Impact on women from the shrinking social circles of men: Insight into the emotional strain felt by women due to decreased male social interaction
In today's fast-paced world, the term "mankeeping" has emerged as a significant discussion point in relationship dynamics. This concept highlights the often unseen and unreciprocated emotional labor women perform to support the emotional and social wellbeing of men in their lives.
Coined by Angelica Puzio Ferrara, a postdoctoral fellow at Stanford University, mankeeping refers to the work women do to meet the social and emotional needs of the men in their lives. This work can range from acting as emotional anchors and unofficial therapists to social organizers and mood managers, often without receiving equivalent support in return.
The term is a modern twist on "kinkeeping," a traditional concept that refers to how women maintain family emotional connections. Mankeeping, however, specifically focuses on the emotional and social support gaps created by men’s generally smaller social networks and lesser emotional outlets.

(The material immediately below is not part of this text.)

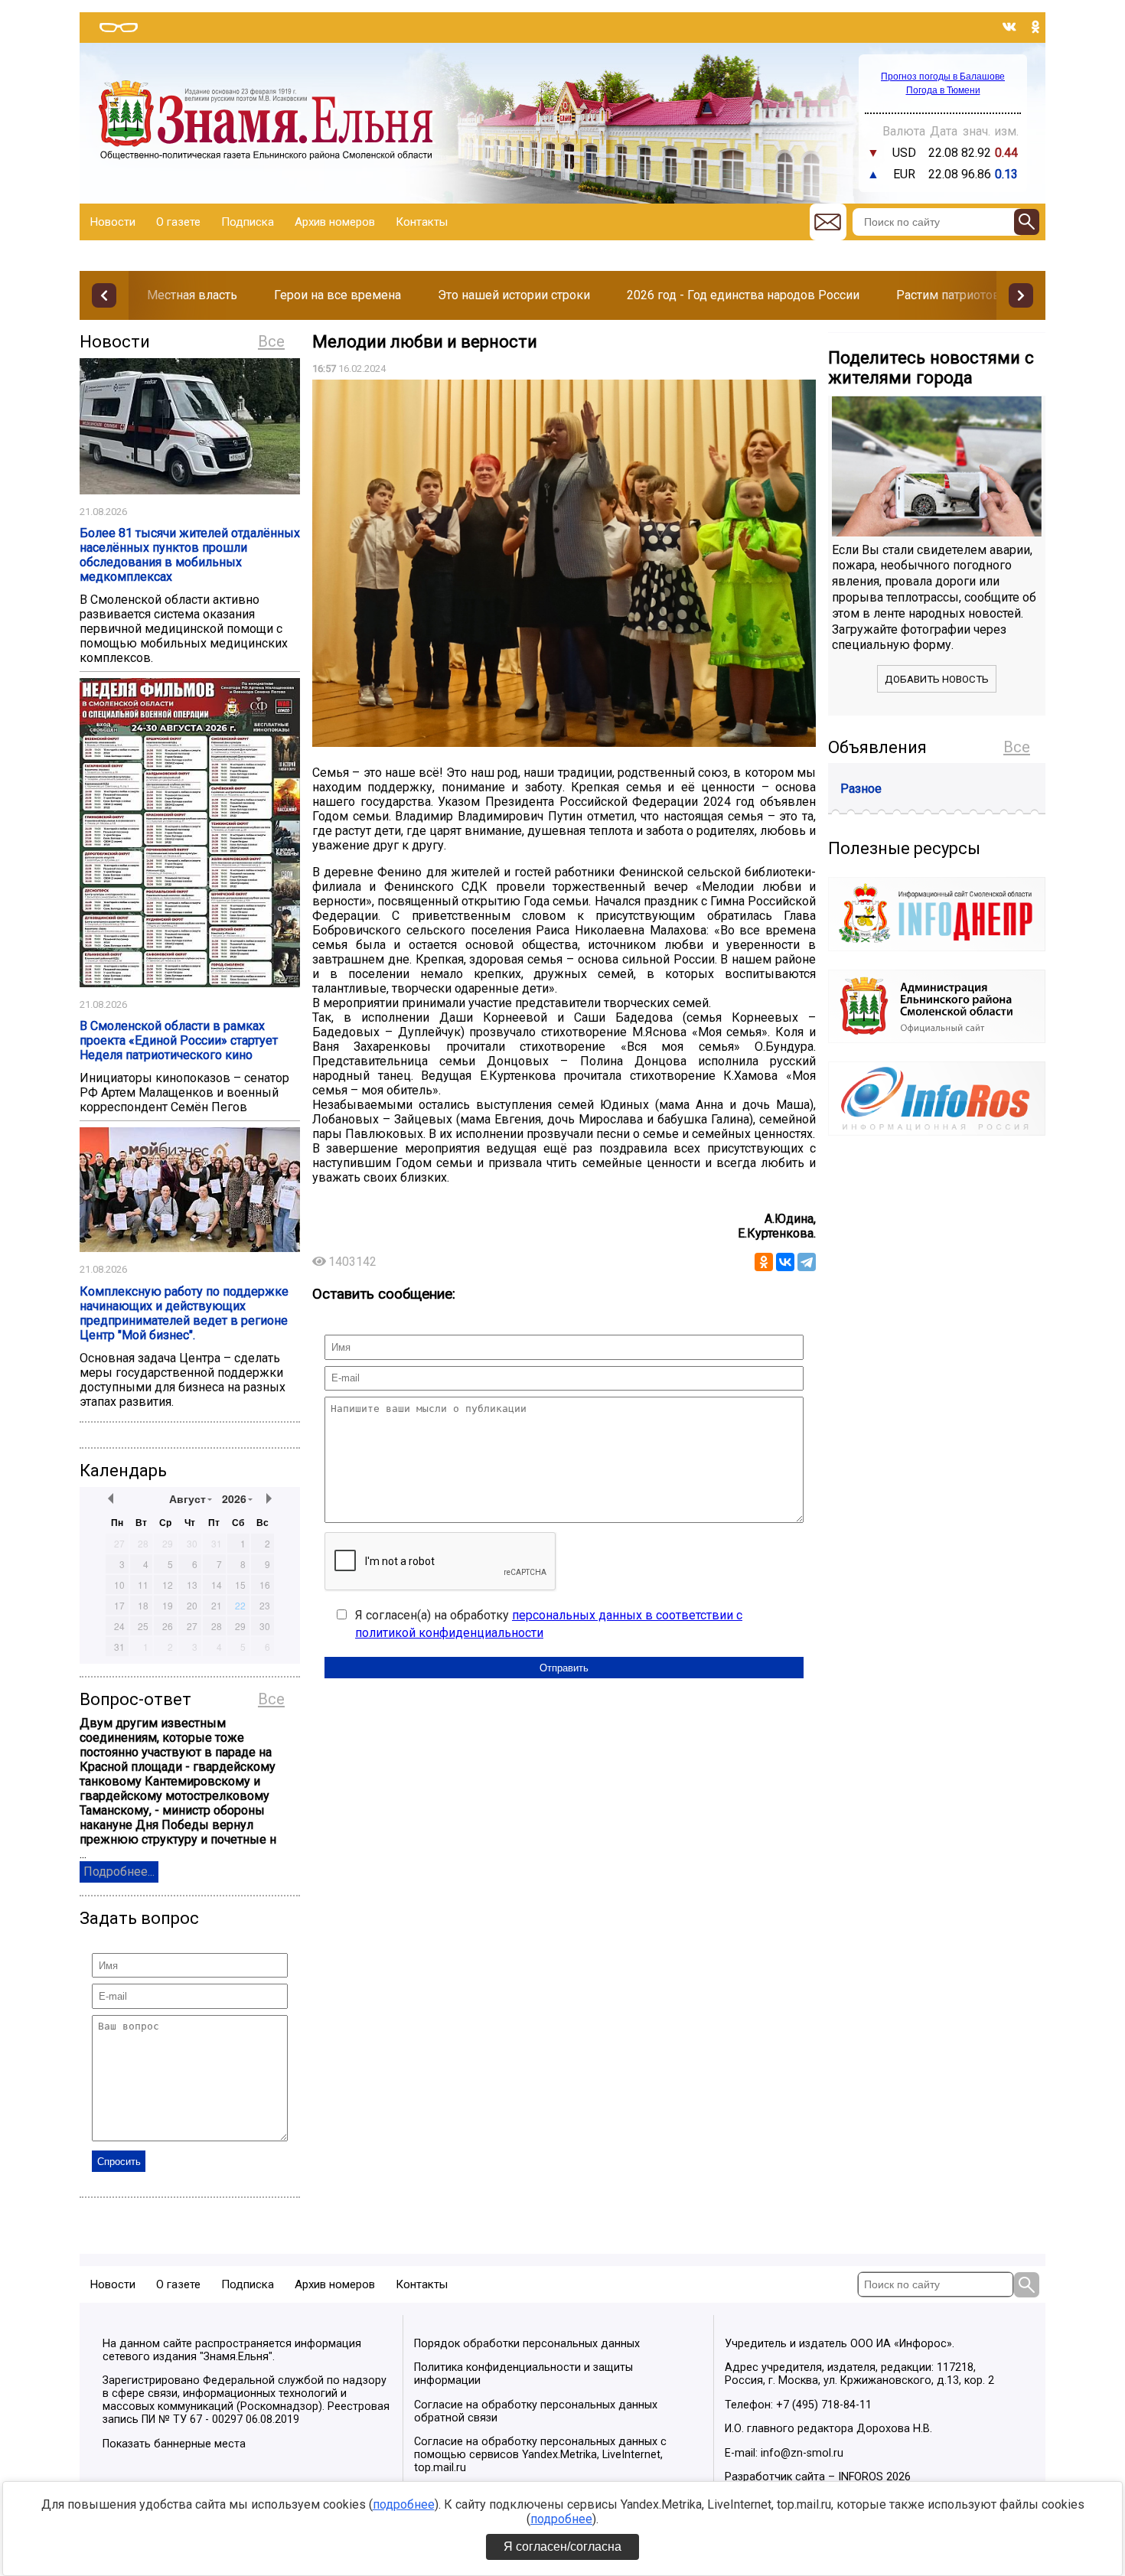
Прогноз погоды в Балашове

This dynamic can lead to emotional burnout and frustration for women, as the labor is ongoing and often unseen, contributing to relationship strain. Many women report feeling overwhelmed by this expectation, leading some to reconsider or step back from traditional caregiving roles in relationships.

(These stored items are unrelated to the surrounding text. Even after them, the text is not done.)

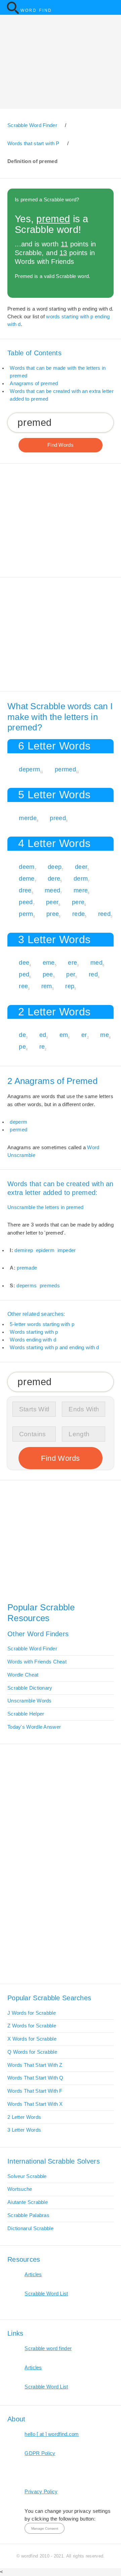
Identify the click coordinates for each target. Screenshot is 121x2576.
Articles (33, 2274)
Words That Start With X (35, 2104)
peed (26, 901)
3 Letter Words (24, 2130)
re (42, 1046)
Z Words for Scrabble (31, 2025)
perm (26, 913)
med (96, 962)
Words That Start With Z (35, 2065)
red (93, 974)
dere (54, 878)
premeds (50, 1285)
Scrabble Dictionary (29, 1688)
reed (104, 913)
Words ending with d (33, 1339)
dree (25, 890)
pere (78, 901)
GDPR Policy (40, 2453)
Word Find (36, 10)
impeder (66, 1250)
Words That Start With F (35, 2091)
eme (49, 962)
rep (69, 986)
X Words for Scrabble (31, 2039)
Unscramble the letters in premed (45, 1207)
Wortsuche (19, 2189)
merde (27, 817)
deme (26, 878)
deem (26, 866)
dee (24, 962)
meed (52, 890)
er (84, 1034)
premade (27, 1268)
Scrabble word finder (48, 2348)
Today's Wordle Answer (34, 1727)
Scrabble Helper (25, 1714)
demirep (23, 1250)
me (104, 1034)
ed (42, 1034)
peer (52, 901)
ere (72, 962)
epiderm (45, 1250)
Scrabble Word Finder (32, 1648)
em (63, 1034)
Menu (112, 7)
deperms (26, 1285)
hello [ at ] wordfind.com (52, 2434)
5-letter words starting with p (42, 1324)
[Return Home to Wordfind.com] (12, 13)
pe (22, 1046)
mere (81, 890)
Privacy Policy (41, 2491)
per (70, 974)
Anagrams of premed (34, 383)
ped (24, 974)
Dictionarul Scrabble (30, 2228)
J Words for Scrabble (31, 2013)
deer (81, 866)
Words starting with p (34, 1332)
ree (23, 986)
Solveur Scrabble (27, 2176)
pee (48, 974)
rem (46, 986)
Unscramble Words (29, 1700)
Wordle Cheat (23, 1675)
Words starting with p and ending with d (54, 1347)
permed (65, 769)
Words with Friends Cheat (37, 1661)
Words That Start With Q (35, 2078)
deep (55, 866)
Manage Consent (44, 2528)
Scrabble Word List (46, 2293)
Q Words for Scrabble (32, 2052)
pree (52, 913)
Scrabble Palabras (28, 2215)
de (22, 1034)
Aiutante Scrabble (27, 2202)
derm (81, 878)
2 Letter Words (24, 2117)
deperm (29, 769)
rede (78, 913)
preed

The impact on relationships is significant. Women may feel undervalued, exhausted, or resentful as they provide constant emotional support without sufficient reciprocation. Men, on the other hand, may become increasingly dependent on women as their primary source of emotional care, sometimes lacking other meaningful social supports.

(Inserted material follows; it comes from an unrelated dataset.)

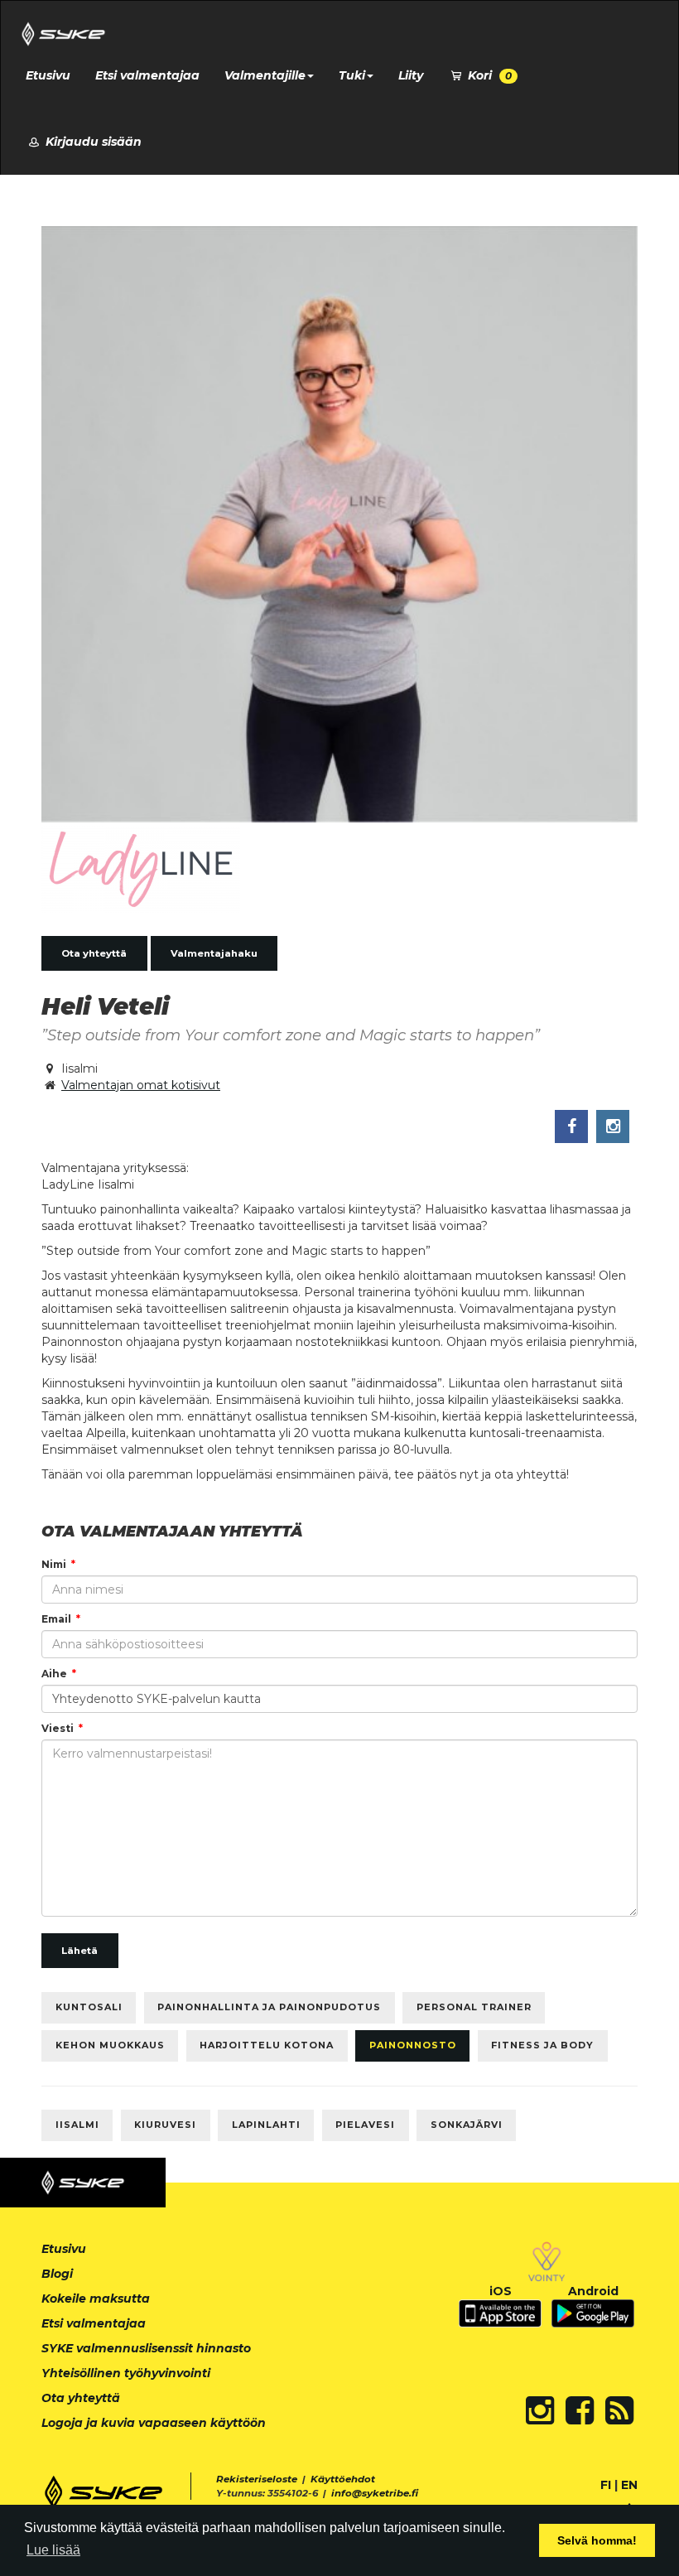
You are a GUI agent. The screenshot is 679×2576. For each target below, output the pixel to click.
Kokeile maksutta (95, 2298)
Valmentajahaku (214, 953)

Experts such as Justin Pere, a therapist in Seattle, and Tracy Dalgleish, a psychologist, agree that men need social connections and emotional support from friends. They emphasize the importance of men investing emotionally in friendships and being more assertive in seeking out and maintaining friendships.
Richard Reeves, president of the American Institute for Boys and Men, notes that societal changes have made it harder for men to organically form friendships. He suggests that men need to take small steps to deepen existing friendships, such as sharing something new about themselves or trying new activities with friends.
In a 2021 survey, 15% of men said they didn't have any close friends, a stark increase from the 3% reported in 1990. This highlights the importance of addressing the issue of mankeeping and encouraging men to seek out and maintain healthy friendships.
Eve Tilley-Colson, a 37-year-old attorney in Los Angeles, finds herself offering her boyfriend a fair amount of social and emotional scaffolding in their relationship. After discussing the concept of mankeeping, her boyfriend, Glenn, has made efforts to even out the emotional burden in their relationship.
Content creator Justin Lioi, a licensed clinical social worker in Brooklyn, specializes in therapy for men. Much of his straight male clients rarely open up to anyone but their girlfriends or wives, which he attributes to societal norms and expectations around masculinity.
Mankeeping reflects and perpetuates outdated gender roles regarding emotional labor, affecting intimacy and balance within relationships. It is essential to understand men’s experiences and social needs without assuming all men want or require the same level of social engagement, highlighting the complexity in the social and emotional expectations at play.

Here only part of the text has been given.